Photo Credit: :skynesher
Nearly one in five children with pneumonia managed as outpatients did not receive an oral antibiotic after diagnosis, according to a multistate cohort study of children insured by Medicaid in JAMA Network Open.
“Although not receiving antibiotics was associated with a small increase in the risk of treatment failure, severe outcomes were uncommon regardless of whether antibiotics were received,” Daniel Shapiro, MD, MPH, and colleagues wrote.
Antibiotic treatment in children with pneumonia is common despite a viral etiology in most cases. To investigate whether antibiotic receipt was linked with a lower risk for treatment failure, the researchers looked at outcomes for children seen in ambulatory settings who were and were not treated with an antibiotic for a pneumonia diagnosis from 2017 to 2019 using a Medicaid claims database.
The main outcomes were treatment failure and severe outcomes within 2 to 14 days after the initial visit. Hospitalization or ambulatory revisits for pneumonia, receipt of a new antibiotic with a same-day ambulatory visit, or complicated pneumonia were all considered treatment failures.
The analysis included 103,854 children with pneumonia whose median age was 5 years. Among them, 19.7% did not receive an antibiotic, according to the study findings.

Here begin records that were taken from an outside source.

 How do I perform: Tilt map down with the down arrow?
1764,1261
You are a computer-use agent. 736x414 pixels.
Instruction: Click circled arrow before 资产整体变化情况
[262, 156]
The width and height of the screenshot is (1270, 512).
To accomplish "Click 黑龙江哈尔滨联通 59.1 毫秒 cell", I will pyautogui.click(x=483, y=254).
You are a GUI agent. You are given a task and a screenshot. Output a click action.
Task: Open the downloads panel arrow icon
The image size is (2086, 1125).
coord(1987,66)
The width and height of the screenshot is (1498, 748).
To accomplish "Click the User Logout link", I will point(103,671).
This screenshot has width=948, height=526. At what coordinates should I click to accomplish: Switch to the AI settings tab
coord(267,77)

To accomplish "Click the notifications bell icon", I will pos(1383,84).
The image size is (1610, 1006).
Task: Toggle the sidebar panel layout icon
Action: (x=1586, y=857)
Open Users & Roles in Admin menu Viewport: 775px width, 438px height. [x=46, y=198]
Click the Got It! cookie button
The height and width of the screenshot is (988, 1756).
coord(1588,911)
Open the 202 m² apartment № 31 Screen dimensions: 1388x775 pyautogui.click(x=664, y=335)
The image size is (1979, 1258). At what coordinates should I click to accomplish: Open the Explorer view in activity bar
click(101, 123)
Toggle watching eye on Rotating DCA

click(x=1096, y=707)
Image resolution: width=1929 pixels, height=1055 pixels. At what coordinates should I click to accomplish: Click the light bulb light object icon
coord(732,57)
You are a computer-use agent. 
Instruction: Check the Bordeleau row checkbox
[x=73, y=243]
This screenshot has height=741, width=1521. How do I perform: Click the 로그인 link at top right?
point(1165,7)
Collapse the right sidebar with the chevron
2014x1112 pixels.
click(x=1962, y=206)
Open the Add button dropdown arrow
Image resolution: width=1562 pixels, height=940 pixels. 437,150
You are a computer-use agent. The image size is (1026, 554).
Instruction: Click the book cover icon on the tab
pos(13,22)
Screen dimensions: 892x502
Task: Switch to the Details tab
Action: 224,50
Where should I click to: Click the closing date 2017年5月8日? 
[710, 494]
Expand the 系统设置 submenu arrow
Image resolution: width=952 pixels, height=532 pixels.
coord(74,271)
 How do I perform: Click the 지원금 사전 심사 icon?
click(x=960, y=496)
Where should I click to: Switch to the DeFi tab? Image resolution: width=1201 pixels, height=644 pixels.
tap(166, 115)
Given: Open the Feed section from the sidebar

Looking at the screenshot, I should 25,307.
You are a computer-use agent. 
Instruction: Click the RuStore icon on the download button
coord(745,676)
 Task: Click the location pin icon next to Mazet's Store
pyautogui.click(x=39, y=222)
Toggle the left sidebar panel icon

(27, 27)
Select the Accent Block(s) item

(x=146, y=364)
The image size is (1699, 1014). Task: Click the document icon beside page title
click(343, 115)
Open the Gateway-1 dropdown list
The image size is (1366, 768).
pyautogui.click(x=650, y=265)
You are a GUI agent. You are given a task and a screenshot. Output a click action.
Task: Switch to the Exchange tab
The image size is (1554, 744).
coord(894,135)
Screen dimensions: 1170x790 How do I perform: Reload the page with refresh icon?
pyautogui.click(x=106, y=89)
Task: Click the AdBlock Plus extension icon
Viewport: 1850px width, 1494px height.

Dr. Shapiro and colleagues used propensity score matching to compare outcomes for 20,227 children who received an antibiotic and 20,227 children who did not.
Outcomes Based on Antibiotic Use
Rates of treatment failure were 10.7% for children who did not receive antibiotics and 8.7% for children who did receive antibiotics, the study found. Rates of severe outcomes, which included hospitalization for pneumonia or complicated pneumonia, were 1.1% in children who did not receive antibiotics and 0.7% for those who did receive antibiotics.
“Antibiotic treatment was associated with an approximately 2–percentage point risk difference for treatment failure and 0.5–percentage point risk difference for severe outcomes,” the researchers wrote. “In sensitivity analyses that considered a longer exposure window for antibiotic treatment or excluded children with asthma and bronchiolitis, risk differences were less than 1 percentage point.”
Given the modest observed differences in treatment failure and the rarity of severe outcomes, future research should investigate which patients can safely go without immediate antibiotic treatment, they continued.
“These results suggest that some children diagnosed with pneumonia can likely be managed without antibiotics and highlight the need for prospective studies to identify these children,” Dr. Shapiro and colleagues wrote.